€1 billion per year to be saved
The automotive supplier Continental must take cost-cutting measures because of the Corona crisis. The company has been struggling with bad news for a few years now. First it was announced that nine plants in the drive division would be closed and that the coolant plant in Oppenweiler would not be able to survive for long. Now the pandemic is forcing Continental to make even more drastic cost reductions. Previously, group president Elmar Degenhart spoke only of approximate figures such as “several hundred million euros” that must be saved.

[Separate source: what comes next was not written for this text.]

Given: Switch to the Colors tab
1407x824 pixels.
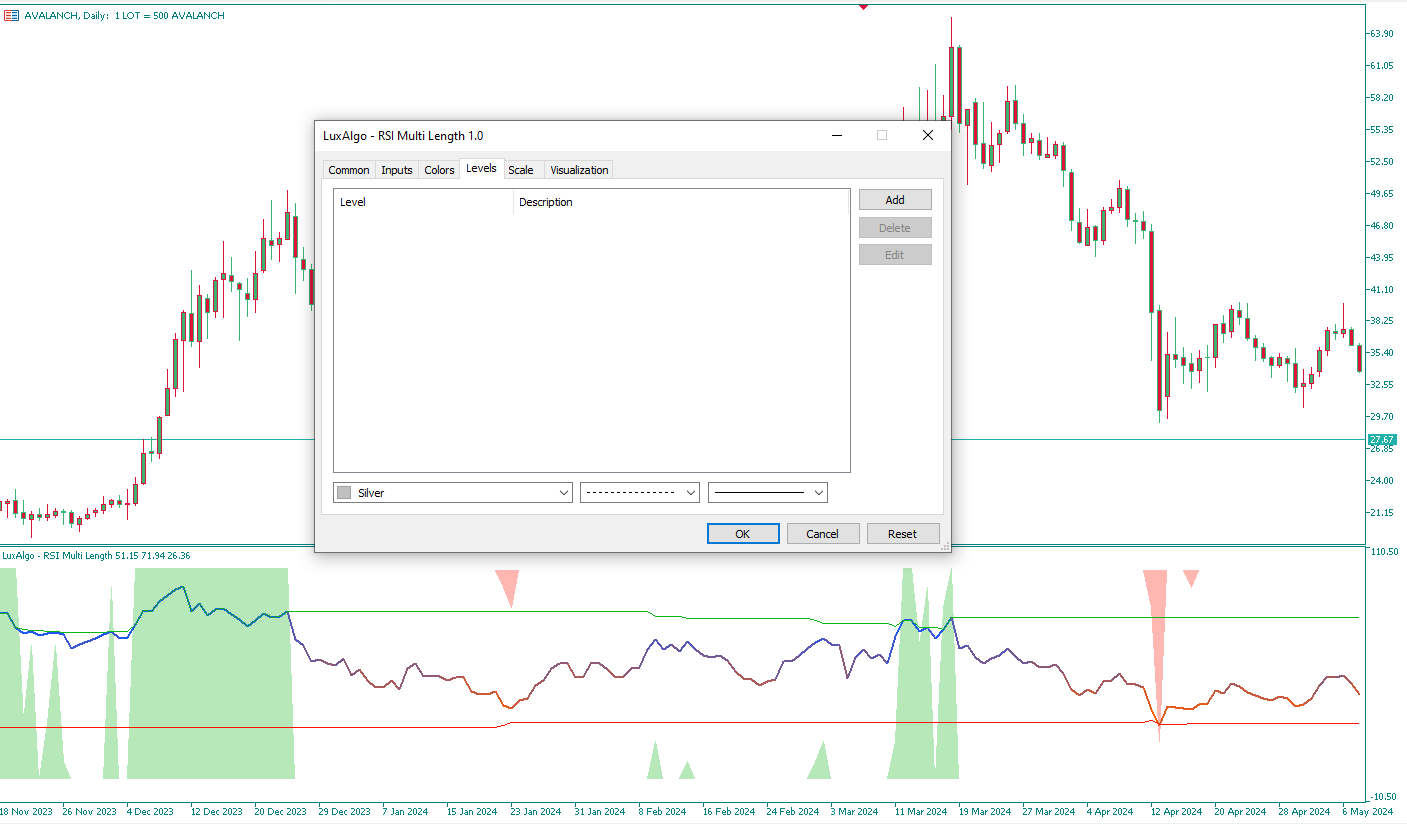Looking at the screenshot, I should [x=439, y=170].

Continental recently announced that parts of the strategy now presented “are likely to lead to the relocation or closure of plants and parts of operations at locations with permanently high costs, technologies that are being phased out or foreseeable medium to long-term uneconomic utilization of production capacities”.

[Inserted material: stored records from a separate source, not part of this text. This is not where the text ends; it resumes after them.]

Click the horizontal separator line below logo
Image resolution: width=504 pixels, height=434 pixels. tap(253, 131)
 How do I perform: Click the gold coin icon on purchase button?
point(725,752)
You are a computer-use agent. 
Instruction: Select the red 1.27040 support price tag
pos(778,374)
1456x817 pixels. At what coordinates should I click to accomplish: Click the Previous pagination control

Examples of savings measures
Savings are to be made in production, research and development. A savings target of over one billion euros per year is being considered. Before that, it should only be 500 million. Degenhart explains: “The entire automotive industry currently faces enormous challenges. None of its crises of the past 70 years has been bigger or sharper. It hits the suppliers particularly hard”.
In other words: 20,000 job cuts will turn into 30,000. In Germany, the number will then grow by 6,000 to 13,000 jobs, which are to be cut. These include the Thuringian plant in Mühlhausen, which employs 150 people – it is to be closed by 2022. The automotive plant in Karben is also to stop production by 2024. At the moment around 1,100 people are employed there. The company management announced that a total of 90 percent of the measures are to be implemented by 2025.
Continental is not alone
The automotive industry will be forced to take austerity measures. Not only the economy is weakening, but the effects of the pandemic are also straining the market. While manufacturers are having to produce less and reduce overcapacities, suppliers are also far from being fully operational.
That is why not only Continental has to take such drastic measures. ZF Friedrichshafen has also announced plans to cut 15,000 jobs. Reduced working hours and redundancies will also affect Bosch employees.